3 January 2018

Pietro Metastasio – poet and librettist

From street entertainer to leading libretto writer

Pietro Metastasio became Europe's
most celebrated librettist 
Pietro Metastasio, who became Europe’s most celebrated opera librettist in the 18th century, was born on this day in 1698 in Rome.

He was christened Pietro Antonio Domenico Trapassi, one of four children born to Felice Trapassi, from Assisi and Francesca Galasti from Bologna. His father served in the papal forces before becoming a grocer in Via dei Cappellari.

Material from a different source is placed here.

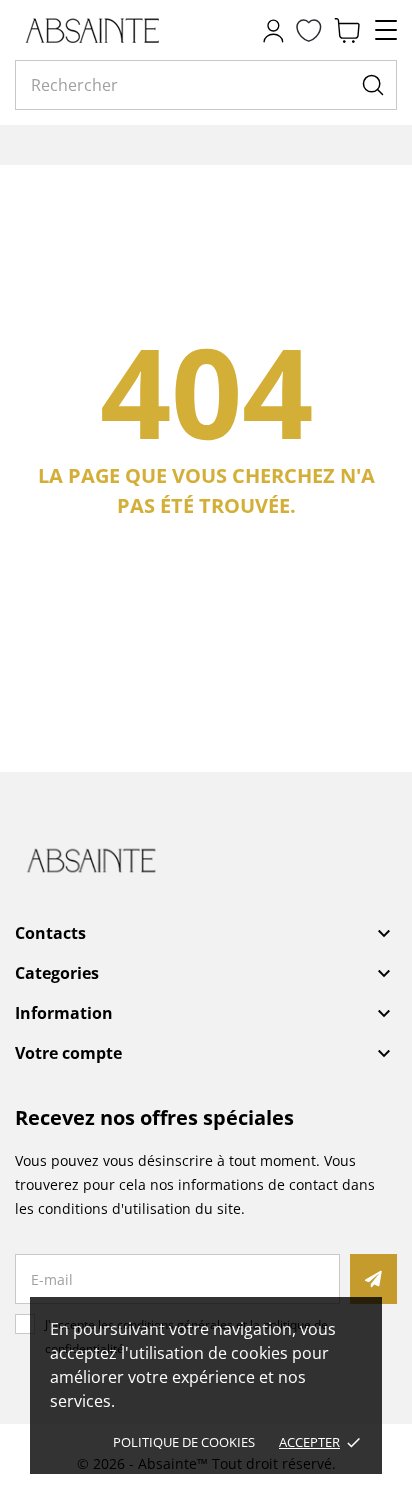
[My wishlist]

While still a child, Pietro could attract crowds by reciting impromptu verses. On one occasion, in 1709, Giovanni Vincenzo Gravina, director of the Arcadian Academy, stopped to listen. He was so impressed that he made the young boy his protégé and later adopted him, changing his surname to Metastasio.

He provided the young Metastasio with a good education and encouraged him to develop his talent.

When Gravina was on his way to Calabria on a business trip, he exhibited Metastasio in the literary circles of Naples, but after the young boy became ill, he placed him in the care of a relative to help him recuperate.

Gravina decided Metastasio should never improvise again but should concentrate on his education and reserve his talent for nobler efforts.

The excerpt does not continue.